Thomas Newman, 10 Oscar noms for original score, 0 wins.
Greg P. Russell 15 Oscar noms for sound, 0 wins.
Jeff Wells declares, “Lincoln hasn’t a fucking chance in hell of winning the Best Picture Oscar.” It makes me long for Damien Bona to be alive and writing up this Oscar year.
Frustrated at how things seem to be turning out, he queries Oscar pundits to find out how they think about Oscar predicting because he really wants Silver Linings Playbook to take the whole thing. Some interesting responses from Anne Thompson, Pete Howell, Steve Pond, Tom O’Neil, Scott Feinberg and Kris Tapley. At the very end Wells writes:
Wells to Stone: I just heard from a friend who went to see Lincoln last night at the Arclight, and she said she found it slow and slogging, and that a few people walked out. You’re living in a Lincoln bubble. An industry-centric Lincoln bubble. Reality will filter in eventually. It’s a good film but forget the Best Picture Oscar.
His readers disabuse him of the notion of walk-outs in fairly short order.
For the record, Jeff Wells has Lincoln listed all the way down at number 9 on his list. I have Argo in the number one spot, followed by Lincoln with Silver Linings in the third slot. I suspect much in going to change in the coming weeks but, no offense, only someone with limited awareness would dismiss a film like Lincoln. But that’s just me. For now it remains in the underdog spot, which is the best place for it to be.
Melena Ryzik talks with Jennifer Lawrence, a gal with sass, for the NY Times.
How do you push your late entry into the Oscar race? NY Times’ Michael Cieply writes:
For those who have wondered how Hollywood’s studios will get their latest-released movies seen by thousands of awards voters before the unusually early onset of Oscar voting on Dec. 17, Universal Pictures has an answer: blitzkrieg.
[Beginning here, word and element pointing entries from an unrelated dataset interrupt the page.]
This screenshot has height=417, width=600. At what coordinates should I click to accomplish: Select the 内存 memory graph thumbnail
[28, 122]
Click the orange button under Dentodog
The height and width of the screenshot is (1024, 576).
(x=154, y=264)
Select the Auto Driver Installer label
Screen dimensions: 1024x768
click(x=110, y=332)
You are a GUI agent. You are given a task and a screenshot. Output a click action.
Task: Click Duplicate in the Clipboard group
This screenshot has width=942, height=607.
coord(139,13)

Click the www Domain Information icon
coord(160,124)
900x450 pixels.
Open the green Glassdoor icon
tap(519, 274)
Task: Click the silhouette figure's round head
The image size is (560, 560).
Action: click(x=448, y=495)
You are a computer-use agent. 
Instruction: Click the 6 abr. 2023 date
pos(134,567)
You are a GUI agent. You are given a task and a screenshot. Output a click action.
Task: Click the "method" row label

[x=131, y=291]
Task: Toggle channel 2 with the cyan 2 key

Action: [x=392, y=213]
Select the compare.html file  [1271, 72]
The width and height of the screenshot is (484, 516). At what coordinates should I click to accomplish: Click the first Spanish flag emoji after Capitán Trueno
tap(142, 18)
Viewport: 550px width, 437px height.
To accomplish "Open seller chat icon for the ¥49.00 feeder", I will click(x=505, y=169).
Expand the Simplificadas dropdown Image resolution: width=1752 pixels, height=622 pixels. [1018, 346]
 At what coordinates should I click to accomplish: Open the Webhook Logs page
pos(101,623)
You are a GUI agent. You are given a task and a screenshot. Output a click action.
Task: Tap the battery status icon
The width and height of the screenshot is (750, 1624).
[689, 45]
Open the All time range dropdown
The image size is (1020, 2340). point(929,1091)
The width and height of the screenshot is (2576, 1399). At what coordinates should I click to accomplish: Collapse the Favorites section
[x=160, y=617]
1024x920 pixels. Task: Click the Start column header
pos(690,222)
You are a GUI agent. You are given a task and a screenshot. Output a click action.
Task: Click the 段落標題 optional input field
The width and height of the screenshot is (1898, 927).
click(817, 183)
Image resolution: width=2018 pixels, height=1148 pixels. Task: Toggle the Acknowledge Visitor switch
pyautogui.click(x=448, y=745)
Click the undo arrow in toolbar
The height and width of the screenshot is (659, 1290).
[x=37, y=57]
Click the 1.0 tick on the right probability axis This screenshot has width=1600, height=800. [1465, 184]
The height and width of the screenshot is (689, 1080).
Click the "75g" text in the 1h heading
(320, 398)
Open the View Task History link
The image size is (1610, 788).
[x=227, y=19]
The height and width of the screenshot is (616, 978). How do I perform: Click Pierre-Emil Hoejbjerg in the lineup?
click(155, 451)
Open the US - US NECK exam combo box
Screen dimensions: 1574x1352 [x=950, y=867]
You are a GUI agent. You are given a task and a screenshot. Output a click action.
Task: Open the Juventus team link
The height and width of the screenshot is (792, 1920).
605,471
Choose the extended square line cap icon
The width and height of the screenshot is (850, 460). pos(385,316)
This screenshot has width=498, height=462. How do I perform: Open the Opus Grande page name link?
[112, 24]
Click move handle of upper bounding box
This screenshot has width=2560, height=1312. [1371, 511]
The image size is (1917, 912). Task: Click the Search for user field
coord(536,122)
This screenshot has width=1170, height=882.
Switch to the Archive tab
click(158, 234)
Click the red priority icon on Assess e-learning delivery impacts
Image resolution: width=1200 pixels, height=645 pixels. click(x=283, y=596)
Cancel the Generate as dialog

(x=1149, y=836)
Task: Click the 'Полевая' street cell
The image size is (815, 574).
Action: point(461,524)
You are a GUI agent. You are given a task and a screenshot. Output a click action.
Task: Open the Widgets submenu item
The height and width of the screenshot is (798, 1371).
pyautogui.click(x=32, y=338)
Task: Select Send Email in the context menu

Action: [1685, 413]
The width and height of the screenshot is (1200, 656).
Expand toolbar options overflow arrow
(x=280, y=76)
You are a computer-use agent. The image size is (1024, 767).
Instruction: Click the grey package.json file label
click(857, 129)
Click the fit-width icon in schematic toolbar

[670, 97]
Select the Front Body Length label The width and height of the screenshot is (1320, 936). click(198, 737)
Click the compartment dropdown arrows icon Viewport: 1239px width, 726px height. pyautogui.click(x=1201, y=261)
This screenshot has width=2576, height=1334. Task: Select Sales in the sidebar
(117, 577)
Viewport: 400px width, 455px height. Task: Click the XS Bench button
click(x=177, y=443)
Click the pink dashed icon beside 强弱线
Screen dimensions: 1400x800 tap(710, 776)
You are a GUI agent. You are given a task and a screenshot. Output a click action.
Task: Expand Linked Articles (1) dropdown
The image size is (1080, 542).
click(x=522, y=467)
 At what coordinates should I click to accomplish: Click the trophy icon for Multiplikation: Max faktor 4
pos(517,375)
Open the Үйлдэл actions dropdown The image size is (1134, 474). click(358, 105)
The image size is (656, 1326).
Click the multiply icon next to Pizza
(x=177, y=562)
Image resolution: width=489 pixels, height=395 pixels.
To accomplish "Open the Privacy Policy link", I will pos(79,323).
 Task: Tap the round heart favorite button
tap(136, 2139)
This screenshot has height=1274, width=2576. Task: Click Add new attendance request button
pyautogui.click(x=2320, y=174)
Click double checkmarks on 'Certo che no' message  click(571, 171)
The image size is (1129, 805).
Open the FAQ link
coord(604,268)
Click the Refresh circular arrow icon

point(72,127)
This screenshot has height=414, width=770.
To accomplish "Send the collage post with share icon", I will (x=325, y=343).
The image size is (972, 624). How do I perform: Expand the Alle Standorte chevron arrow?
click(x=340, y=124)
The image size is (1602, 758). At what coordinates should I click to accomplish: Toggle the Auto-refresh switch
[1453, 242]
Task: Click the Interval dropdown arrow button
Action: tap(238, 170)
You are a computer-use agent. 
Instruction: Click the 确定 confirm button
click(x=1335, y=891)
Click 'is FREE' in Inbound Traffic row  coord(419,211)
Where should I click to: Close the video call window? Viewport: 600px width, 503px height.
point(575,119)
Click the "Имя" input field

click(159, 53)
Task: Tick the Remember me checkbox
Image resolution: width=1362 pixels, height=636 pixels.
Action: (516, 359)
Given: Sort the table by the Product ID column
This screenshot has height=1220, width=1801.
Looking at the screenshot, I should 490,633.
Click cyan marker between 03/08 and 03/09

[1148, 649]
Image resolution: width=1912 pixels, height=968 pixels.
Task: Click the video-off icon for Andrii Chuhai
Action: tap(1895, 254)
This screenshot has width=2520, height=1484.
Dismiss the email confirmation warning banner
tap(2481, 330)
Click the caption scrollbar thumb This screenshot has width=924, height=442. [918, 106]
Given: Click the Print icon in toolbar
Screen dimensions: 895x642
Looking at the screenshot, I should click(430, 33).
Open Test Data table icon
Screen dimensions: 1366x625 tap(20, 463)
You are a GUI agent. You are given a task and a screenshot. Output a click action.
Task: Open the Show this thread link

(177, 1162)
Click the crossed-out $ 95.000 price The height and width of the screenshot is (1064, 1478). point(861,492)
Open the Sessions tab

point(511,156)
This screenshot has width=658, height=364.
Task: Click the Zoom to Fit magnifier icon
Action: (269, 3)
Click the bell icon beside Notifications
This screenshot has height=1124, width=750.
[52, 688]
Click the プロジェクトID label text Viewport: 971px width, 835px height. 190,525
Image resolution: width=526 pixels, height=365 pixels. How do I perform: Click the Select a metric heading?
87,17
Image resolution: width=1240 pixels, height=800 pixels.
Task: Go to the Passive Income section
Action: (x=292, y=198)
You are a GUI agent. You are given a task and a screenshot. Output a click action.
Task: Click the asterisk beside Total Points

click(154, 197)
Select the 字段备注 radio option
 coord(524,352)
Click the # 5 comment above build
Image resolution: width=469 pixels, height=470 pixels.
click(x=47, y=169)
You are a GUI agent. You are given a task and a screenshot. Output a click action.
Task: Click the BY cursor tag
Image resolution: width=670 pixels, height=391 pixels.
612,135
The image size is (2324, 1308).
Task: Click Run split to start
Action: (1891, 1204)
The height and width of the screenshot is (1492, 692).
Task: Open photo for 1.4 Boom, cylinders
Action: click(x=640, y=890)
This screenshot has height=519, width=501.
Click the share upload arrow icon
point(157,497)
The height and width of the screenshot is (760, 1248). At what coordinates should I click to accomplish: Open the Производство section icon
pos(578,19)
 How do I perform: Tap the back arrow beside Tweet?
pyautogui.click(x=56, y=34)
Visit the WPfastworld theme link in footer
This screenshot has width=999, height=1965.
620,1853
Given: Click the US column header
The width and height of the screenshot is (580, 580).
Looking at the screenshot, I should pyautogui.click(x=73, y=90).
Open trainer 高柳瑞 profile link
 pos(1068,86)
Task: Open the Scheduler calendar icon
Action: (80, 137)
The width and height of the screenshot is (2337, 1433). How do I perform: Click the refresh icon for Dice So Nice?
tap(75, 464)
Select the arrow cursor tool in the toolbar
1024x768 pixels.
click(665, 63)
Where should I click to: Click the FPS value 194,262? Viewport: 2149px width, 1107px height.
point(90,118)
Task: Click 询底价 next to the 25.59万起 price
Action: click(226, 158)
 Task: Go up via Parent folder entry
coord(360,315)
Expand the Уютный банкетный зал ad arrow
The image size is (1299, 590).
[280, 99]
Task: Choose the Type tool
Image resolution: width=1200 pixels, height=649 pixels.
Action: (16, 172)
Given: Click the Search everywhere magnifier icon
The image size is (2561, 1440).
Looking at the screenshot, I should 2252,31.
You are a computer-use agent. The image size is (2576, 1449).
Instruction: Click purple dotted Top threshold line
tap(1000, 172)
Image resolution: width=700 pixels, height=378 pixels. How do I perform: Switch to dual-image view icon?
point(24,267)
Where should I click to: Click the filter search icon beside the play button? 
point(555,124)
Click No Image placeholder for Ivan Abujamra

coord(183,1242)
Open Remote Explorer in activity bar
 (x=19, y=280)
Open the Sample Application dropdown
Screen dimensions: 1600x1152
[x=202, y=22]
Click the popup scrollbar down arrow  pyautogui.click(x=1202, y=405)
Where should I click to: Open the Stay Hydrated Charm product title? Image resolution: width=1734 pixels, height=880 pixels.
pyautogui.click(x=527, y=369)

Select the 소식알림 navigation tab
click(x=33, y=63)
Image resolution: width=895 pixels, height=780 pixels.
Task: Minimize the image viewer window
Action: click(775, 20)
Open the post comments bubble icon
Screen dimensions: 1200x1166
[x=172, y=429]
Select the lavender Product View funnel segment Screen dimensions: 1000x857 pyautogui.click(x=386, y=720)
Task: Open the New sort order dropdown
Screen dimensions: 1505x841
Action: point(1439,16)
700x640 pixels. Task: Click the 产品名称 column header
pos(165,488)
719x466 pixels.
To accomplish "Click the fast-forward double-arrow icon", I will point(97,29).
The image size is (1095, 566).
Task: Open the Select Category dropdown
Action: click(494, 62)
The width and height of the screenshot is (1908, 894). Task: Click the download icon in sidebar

On Friday, Universal’s publicity team circulated word of a lightning strike by its “Les Misérables,” which opens in commercial theaters on Christmas Day, with a series of six Los Angeles-area screenings in about eight hours on Nov. 24. The film’s director, Tom Hooper, will attend all of them — and this, after he executes a similar maneuver in New York on Nov. 23, where the screenings cluster in more manageable Manhattan.
Skyfall’s half-billion dollars in incredible worldwide opening
Alexandre Desplat on Zero Dark Thirty:
“I know it sounds like an action film, but it’s more like a Japanese Kurosawa movie. And the way I approached it was very organic and I used a very strange lineup. At Abbey Road I had twin horns, twin trombones, three tubas. I had strings, I had violins, twin celli and twin basses. It’s a very strange sound, very deep, very dark, but as I said very archaic as if the sound was coming from 2000 years ago.”